Load all vector data for the visible view extent with the LoadSpatially strategy, using the default QueryProvider instance implicitly.

var wfsLayer = new FeatureLayer(wfsModel, {
      loadingStrategy: new LoadSpatially()
    });

Use case 4: big static data depending on scale

You can load all vector data in one go whenever scale breaks are crossed using the LoadSpatially strategy with a custom QueryProvider.

var wfsLayer = new FeatureLayer(wfsModel, {
      loadingStrategy: new LoadSpatially({queryProvider: new CustomQueryProvider()})
    });

Use case 5: big dynamic data depending on scale

You can load all vector data in one go whenever scale breaks are crossed using the LoadSpatially strategy with a custom QueryProvider.

The LoadSpatially instance defines a merging strategy for dynamically modified data based on a custom property.

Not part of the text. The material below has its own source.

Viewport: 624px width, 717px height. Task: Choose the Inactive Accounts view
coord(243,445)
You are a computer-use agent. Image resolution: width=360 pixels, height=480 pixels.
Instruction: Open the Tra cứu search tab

var loadingStrategy = new LoadSpatially({ queryProvider: new CustomQueryProvider() });
// will update a feature if the revision has changed
loadingStrategy.shouldUpdate = function(existingFeature, feature) {
  return feature.properties.revision && feature.properties.revision > existingFeature.properties.revision;
}
var wfsLayer = new FeatureLayer(wfsModel, {
      loadingStrategy: loadingStrategy
    });

The data can be updated on request:

// no need to invalidate feature layer's painter, as updated features will be repainted automatically
wfsLayer.loadingStrategy.queryProvider.invalidate();

You can consider clustering features if you still have a need for limiting the visual clutter of large amounts of data on your map.